C, Haskell, mathematics, programming, #algorithms, #false implementation, #probability theory

A shuffle of a finite sequence of length 𝑛 of distinguishable elements refers to an algorithmic process which — modulo pseudo-randomness — can be modeled as a random variable uniformly distributed on the permutations $\mathbb{S}_n$ .
However, most pseudo-random entropy sources provide only a pseudo-uniformly distributed realization of $\mathbb{F}_2^\mathbb{N}$ , leading to the necessity of finding an algorithmic transformation process if one wishes to achieve a shuffle.
In the following, I will assume that a transforming process to a family of independent and uniformly on $\{1..n\}$ distributed random variables is already present for any $n\in\mathbb{N}$ .

One naive and seemingly correct (it is not) approach is to traverse the given sequence, uniformly swapping the current entry with another one, i. e.

void falseShuffle(uint64_t *arr, size_t len) {
    for (size_t j = 0; j < len; j++)
        swap(arr, j, unif(len)); }

as an exemplary C implementation where $\texttt{unif}(n)$ is independent and uniformly distributed on $\{0..n-1\}$ .

Yet, even though sensible on first sight, the above defined random variable is only in the most trivial cases uniformly distributed and — as empirical evidence suggests, see below — horrendously non-uniformly distributed otherwise.
To prove the non-uniformity postulated above, I first present the following number-theoretic result.

Claim. In only three trivial cases does the factorial of a natural number divide its tetration; formally

$\forall\,n\in\mathbb{N}_{>2}:n!\nmid n^n.$

Proof. Let $n\in\mathbb{N}_{>2}$ be a natural number larger than two. By the definition of the factorial, $\prod_{p<n\ \text{prime}}p\mid n!$ is evident. Assume $n!\mid n^n$ . Adhering to the uniqueness of prime factorizations, $\prod_{p<n}p\mid n$ follows. Observe that $n-1>1$ has to be prime since $\forall\,p<n\ \text{prime}:n-1\equiv -1\not\equiv 0\mod p$ , implying $n-1\mid\prod_{p<n}p\mid n$ which cannot hold for 𝑛 > 𝟤.

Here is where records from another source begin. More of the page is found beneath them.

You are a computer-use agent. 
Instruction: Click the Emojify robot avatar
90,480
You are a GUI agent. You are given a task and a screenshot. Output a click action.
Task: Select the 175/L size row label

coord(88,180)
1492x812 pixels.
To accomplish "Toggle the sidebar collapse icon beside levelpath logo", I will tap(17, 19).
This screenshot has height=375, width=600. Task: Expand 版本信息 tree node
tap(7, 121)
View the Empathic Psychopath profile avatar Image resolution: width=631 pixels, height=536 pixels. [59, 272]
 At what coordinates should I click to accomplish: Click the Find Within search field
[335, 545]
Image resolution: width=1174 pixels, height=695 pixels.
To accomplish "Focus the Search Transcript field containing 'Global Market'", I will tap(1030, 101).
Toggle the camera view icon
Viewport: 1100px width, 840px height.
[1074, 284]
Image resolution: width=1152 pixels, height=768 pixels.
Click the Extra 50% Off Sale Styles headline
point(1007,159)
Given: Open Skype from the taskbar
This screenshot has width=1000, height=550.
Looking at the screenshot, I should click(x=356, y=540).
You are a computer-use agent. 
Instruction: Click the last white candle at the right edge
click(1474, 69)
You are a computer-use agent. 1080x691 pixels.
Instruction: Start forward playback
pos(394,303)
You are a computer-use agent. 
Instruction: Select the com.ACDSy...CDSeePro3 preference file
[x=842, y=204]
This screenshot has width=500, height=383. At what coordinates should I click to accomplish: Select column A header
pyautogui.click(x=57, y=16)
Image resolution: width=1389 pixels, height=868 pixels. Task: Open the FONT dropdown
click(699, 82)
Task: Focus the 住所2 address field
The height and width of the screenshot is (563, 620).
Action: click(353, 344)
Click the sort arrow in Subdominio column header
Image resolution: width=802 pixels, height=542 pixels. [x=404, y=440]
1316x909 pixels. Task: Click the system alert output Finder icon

Proof. Now suppose, falseShuffle was indeed non-trivially distributed uniformly. Without loss of generality, all involved probability spaces were finite. Then there had to exist a surjection from this algorithm’s entropic state to $\mathbb{S}_n$ with fibers of the same finite cardinality, implying $n!\mid n^n$ . By the above proven claim, 𝑛 < 𝟥 followed, making the distribution trivial.

One possible reason for the surprising nature of this non-uniformity is the striking source code resemblance to a correct implementation, i. e.

void shuffle(uint64_t *arr, size_t len) {
    for (size_t j = 0; j < len; j++)
        swap(arr, j, j + unif(len - j)); }

as an exemplary C implementation which can be inductively shown to resemble the same structure as $\mathbb{S}_n$ , in each step sprinkling in some uniform randomness and thus being itself uniformly distributed.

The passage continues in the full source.